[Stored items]
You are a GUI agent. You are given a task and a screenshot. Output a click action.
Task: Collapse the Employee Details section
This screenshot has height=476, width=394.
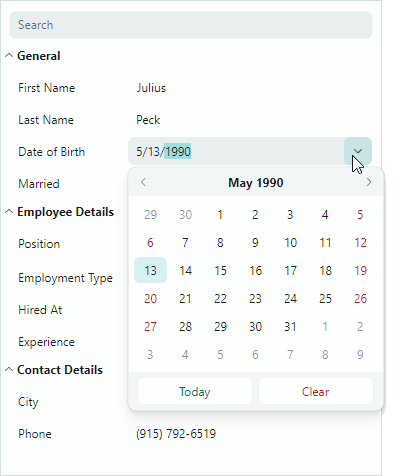[9, 212]
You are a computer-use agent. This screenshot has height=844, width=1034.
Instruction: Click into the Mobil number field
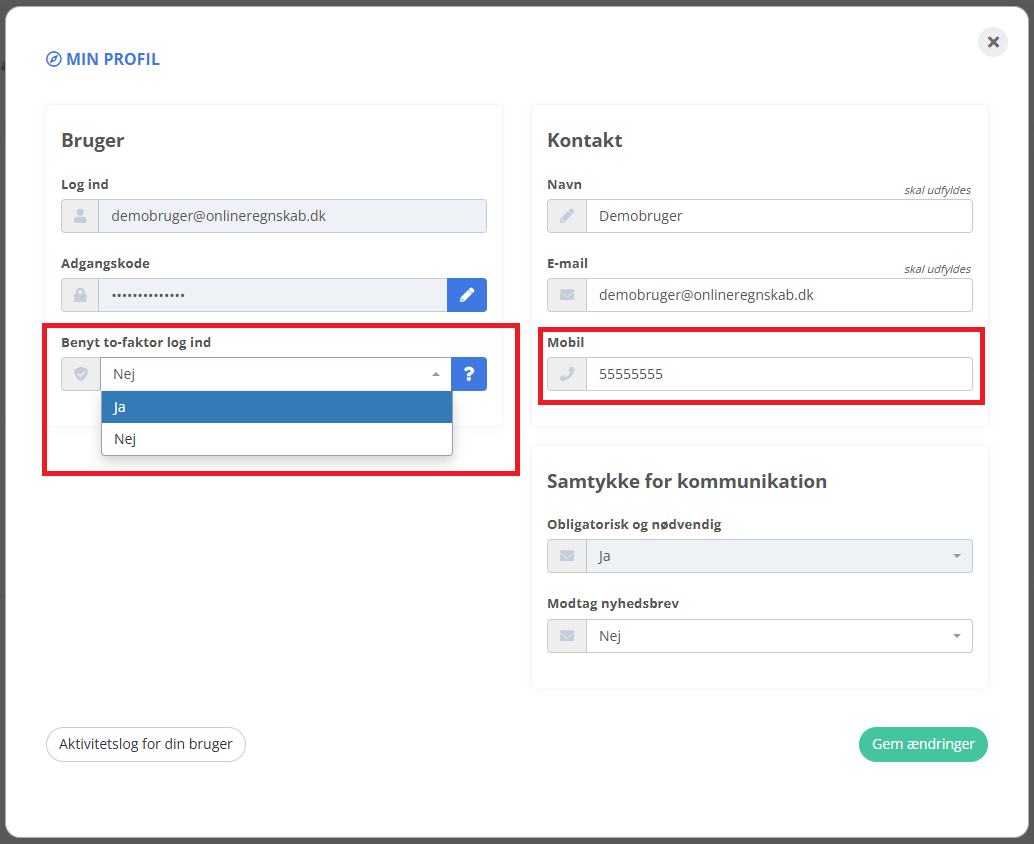tap(778, 374)
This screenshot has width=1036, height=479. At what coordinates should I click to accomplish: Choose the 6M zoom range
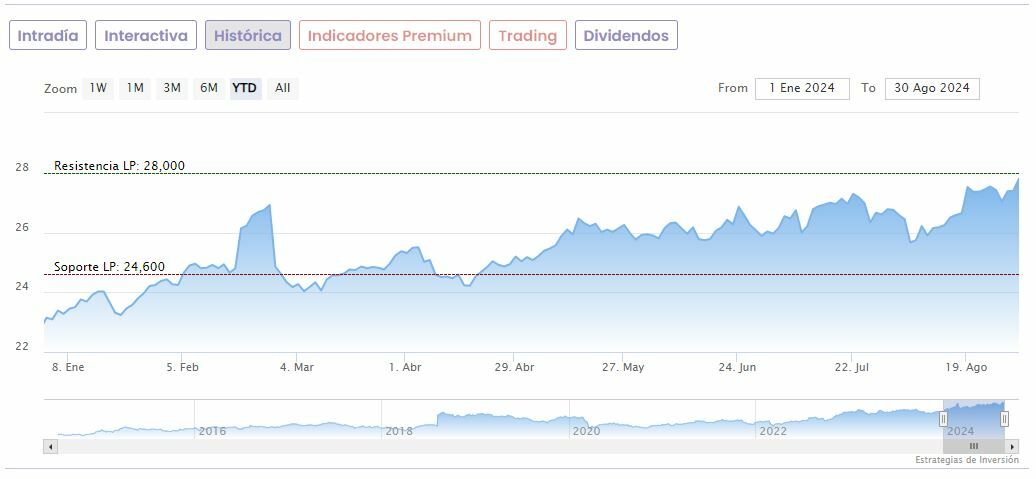tap(208, 88)
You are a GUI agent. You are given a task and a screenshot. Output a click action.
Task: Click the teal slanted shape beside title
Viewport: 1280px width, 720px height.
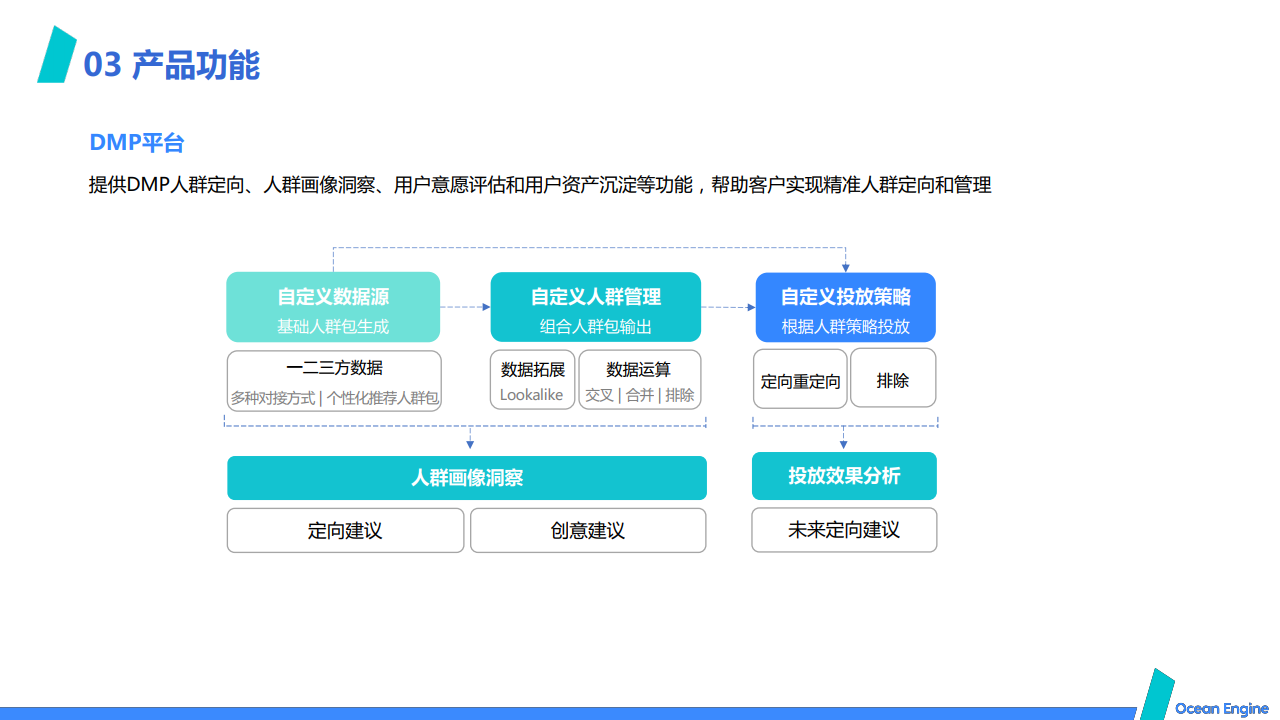pos(57,55)
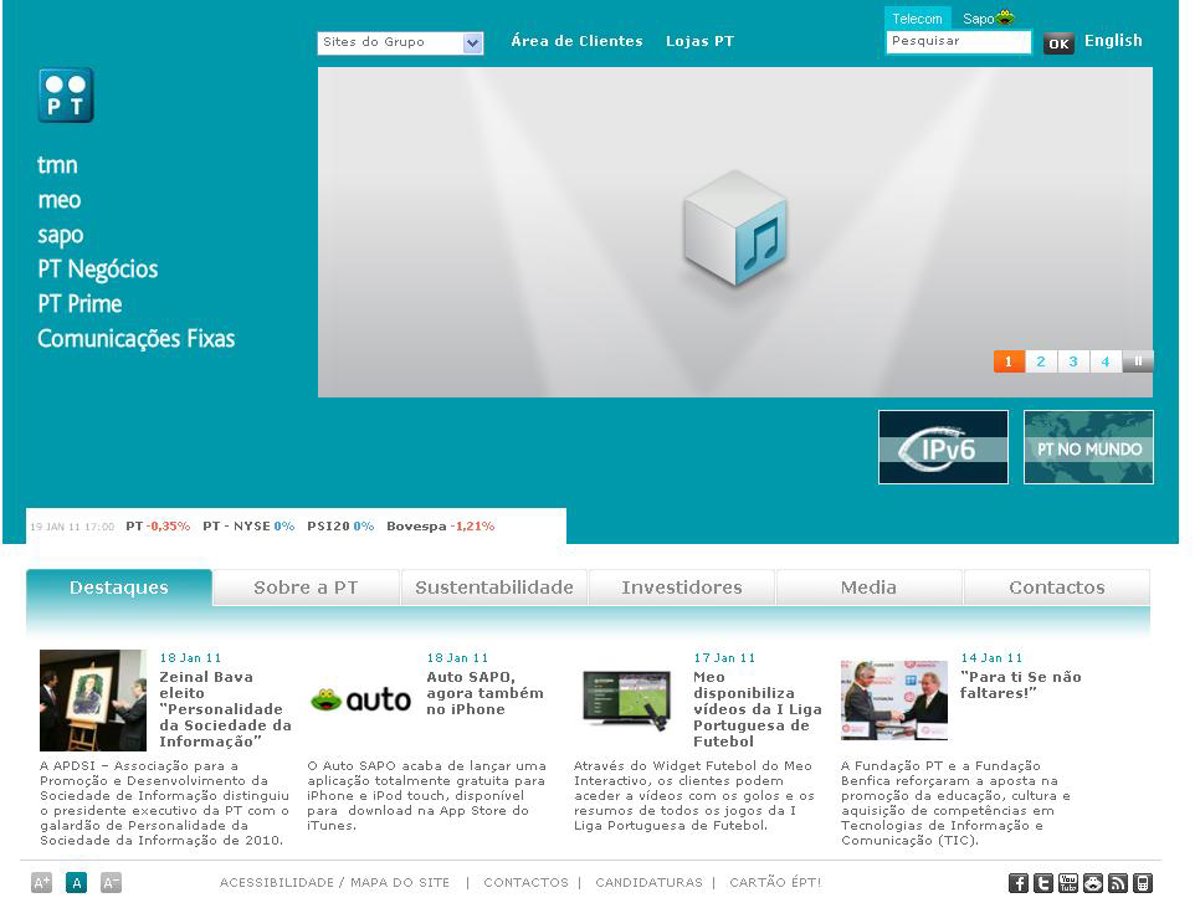
Task: Open the Investidores tab
Action: pos(681,588)
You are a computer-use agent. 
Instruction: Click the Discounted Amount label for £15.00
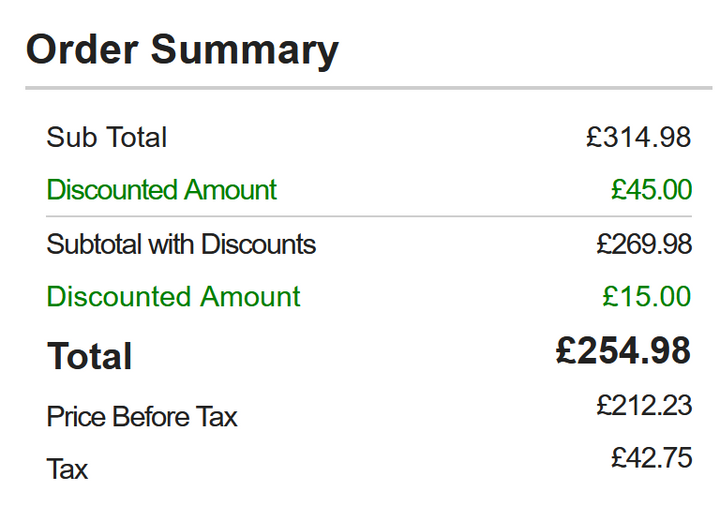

◆ **WORK TO COMPLETE**: All that belongs in the answer is the lines from the line with "Instruction: Click into" through the closing line of the entries, inclusive, transcribed exactly and free of pictures.

◆ **RESULT FOR THIS TASK**:
Instruction: Click into the Mobil number field
tap(778, 374)
This screenshot has width=1036, height=479. At what coordinates should I click to accomplish: Choose the 6M zoom range
tap(208, 88)
You are a GUI agent. You are given a task and a screenshot. Output a click action.
Task: Click the teal slanted shape beside title
Viewport: 1280px width, 720px height.
pos(57,55)
Task: Open the Investidores tab
Action: pos(681,588)
You are a computer-use agent. 
Instruction: Click the Discounted Amount label for £15.00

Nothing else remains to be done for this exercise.